第213章新的武圣,天下震動 徐青基本上已經猜到,應該是大禪寺的雄禪老哥突破武圣了,而且進入天人感應階段,驚動武曲星。
他心里其實還有一個猜測,說不定老天師也在此時突破,所以天象才會如此強烈。
不過老天師,還屬于上個時代的老人,雄禪才是真正屬于這個時代。
一個正值壯年的武圣,非常之可怕。
只要足夠隱忍,說不定能找到一擊定乾坤的機會。
大虞朝的兩位武圣畢竟太老了,哪怕陷入龜息的狀態,也指不定哪天就得走人。
而方閣老同樣也很老了。
但從另一方面而言,朝廷現在依舊擁有鎮壓天下的力量。
無論從頂尖戰力,還是軍隊。
豪紳勛貴會做面臨亂世的準備,卻也會阻止亂世的出現。在鎮壓底層方面,豪紳勛貴和朝廷是一致的。
何況有秩序,永遠強過于沒秩序。
但上層對底層的壓迫永遠存在,這一點不會消失。
徐青心中飛速思考,雄禪成就武圣,會對如今天下的局勢造成什麼影響。他見過雄禪,這個人非常大氣。

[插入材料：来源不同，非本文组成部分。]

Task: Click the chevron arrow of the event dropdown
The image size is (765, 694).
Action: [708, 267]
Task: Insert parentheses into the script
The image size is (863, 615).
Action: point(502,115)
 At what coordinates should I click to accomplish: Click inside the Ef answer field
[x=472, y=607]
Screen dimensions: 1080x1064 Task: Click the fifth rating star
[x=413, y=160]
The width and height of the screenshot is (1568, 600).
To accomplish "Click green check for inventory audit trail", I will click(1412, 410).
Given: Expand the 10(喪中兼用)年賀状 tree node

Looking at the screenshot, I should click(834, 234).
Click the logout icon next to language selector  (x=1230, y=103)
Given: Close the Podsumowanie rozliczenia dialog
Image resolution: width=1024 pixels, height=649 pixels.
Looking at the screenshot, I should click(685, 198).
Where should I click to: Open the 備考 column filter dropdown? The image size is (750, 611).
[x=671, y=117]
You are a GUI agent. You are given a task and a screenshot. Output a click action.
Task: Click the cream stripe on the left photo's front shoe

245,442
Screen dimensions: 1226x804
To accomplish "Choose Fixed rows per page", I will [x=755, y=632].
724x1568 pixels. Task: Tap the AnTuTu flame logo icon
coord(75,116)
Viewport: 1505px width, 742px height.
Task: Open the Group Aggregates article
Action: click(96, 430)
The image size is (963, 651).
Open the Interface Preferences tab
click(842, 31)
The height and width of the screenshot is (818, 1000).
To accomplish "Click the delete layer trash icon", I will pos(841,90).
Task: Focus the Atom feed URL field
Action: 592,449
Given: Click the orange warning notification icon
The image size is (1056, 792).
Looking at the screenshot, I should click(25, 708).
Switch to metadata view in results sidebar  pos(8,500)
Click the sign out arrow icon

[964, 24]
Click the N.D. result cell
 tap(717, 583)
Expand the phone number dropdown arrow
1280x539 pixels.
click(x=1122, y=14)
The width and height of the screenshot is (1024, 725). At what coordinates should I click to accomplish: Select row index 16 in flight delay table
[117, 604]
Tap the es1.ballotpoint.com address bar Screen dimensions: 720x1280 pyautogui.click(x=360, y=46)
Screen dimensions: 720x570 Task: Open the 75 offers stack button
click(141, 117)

「如果我是雄禪,此時此刻突破武圣,非但不會威壓朝廷,反而會主動找尋和朝廷合作的機會。」徐青設身處地代入雄禪的位置。
大虞朝廷,對于任何一位豪杰而言,都是一座寶藏。
給別人挖墻腳是挖,自己挖也是挖。
這畢竟是統治了天下兩百多年的王朝,威權深入人心,出頭越早,越是給人做嫁衣。
奉天子以令不臣,這條道路是有許多成功經驗的。
哪怕前世滿清入關,也是打著給崇禎報仇的旗號。
廟堂江湖的爭斗,打打殺殺是過程,而不是結果。徐青可以預見,接下來道佛儒三家的斗爭會越來越激烈。
這是教權的斗爭。
以往儒家是一家獨大,壓制道佛。
可是徐青踩了衍圣公府上位,加上大力發展工商業,會對儒家的根基產生動搖。
說到底,還是為了爭奪對俗世道路的話語權。
有了話語權和解釋權,才能讓自己的勢力根基不斷凝聚起來。
這也是徐青需要到京城謀求進一步發展的原因。
亂世沒到來之前,這里依舊是天下核心。機緣也比別的地方多。若是他不來,也找不到紫府元宗。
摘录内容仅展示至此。